Secondo dati ISTAT 2024:
- Lombardia: 10,3% rinuncia a cure
- Liguria: 10,1%
- Piemonte: 9,2%
- Veneto: 7,9%
Il dato è pesante: anche nelle Regioni considerate più “forti”, una quota significativa di cittadini rinuncia a visite o esami. Non per scelta, ma per difficoltà di accesso.
Altro fronte critico è il personale sanitario.
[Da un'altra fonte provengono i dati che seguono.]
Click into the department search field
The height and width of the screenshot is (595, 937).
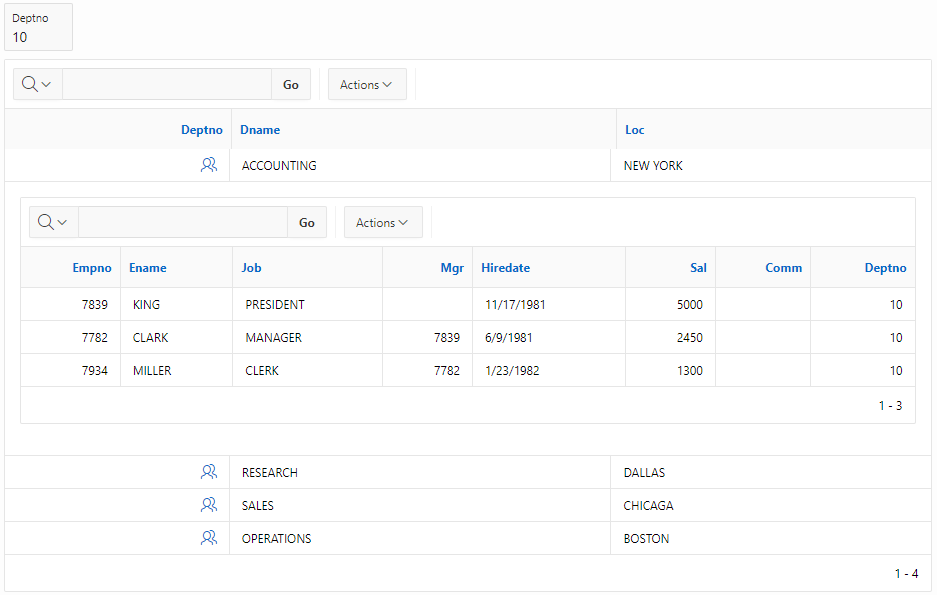[x=165, y=84]
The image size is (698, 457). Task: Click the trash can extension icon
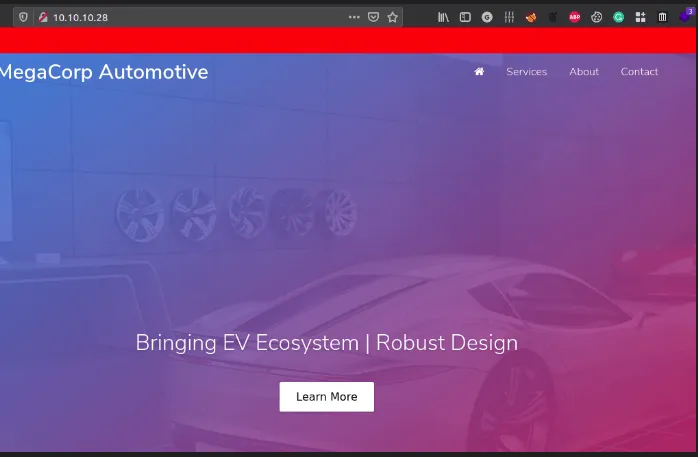click(x=662, y=17)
Le differenze sono nette, soprattutto negli infermieri:
- Liguria: 6,86 ogni 1.000 abitanti
- Lombardia: 3,80 ogni 1.000 abitanti
Una forbice enorme, che incide direttamente su tempi di attesa e qualità dell’assistenza.
Secondo GIMBE, senza una definizione chiara dei LEP sanitari e senza un sistema di monitoraggio nazionale dell’equità, le nuove competenze potrebbero produrre tre effetti:
- più competizione tra Regioni per attrarre professionisti e strutture
- maggiore spazio al privato convenzionato
- aumento delle disuguaglianze territoriali nell’accesso alle cure
Non è un attacco all’autonomia in sé, ma al contesto in cui verrebbe applicata: un SSN già sotto pressione e con finanziamenti insufficienti.
E la Valle d’Aosta?
Qui il discorso cambia prospettiva perché la Valle d'Aosta è già in una condizione “speciale” dentro il sistema sanitario italiano.
Essendo Regione a statuto speciale e molto piccola, la Valle d’Aosta:
- gestisce in autonomia la sanità regionale
- ha un sistema fortemente integrato con il Piemonte per la alta complessità (soprattutto Torino)
- presenta storicamente una buona copertura dei LEA, ma con forte dipendenza dalla mobilità passiva per alcune specialità
In altre parole: formalmente autonoma, ma strutturalmente “interconnessa”.
Il punto critico, visto con la lente GIMBE, è proprio questo: regioni piccole e periferiche come la Valle d’Aosta rischiano di non avere abbastanza massa critica per reggere da sole l’ulteriore frammentazione del sistema, soprattutto su personale e tecnologie.
E qui c’è il paradosso politico interessante: mentre alcune Regioni grandi chiedono più autonomia per rafforzarsi, quelle piccole hanno già autonomia ma restano dipendenti fuori regione per garantire prestazioni complesse.
La richiesta della Fondazione GIMBE è netta: sospendere l’iter o introdurre una moratoria fino a quando non saranno definiti:
- i LEP sanitari
- i costi standard reali
- un sistema indipendente di monitoraggio dell’equità
Senza questi elementi, l’autonomia differenziata rischia di non essere una riforma del sistema sanitario, ma una sua ulteriore frammentazione.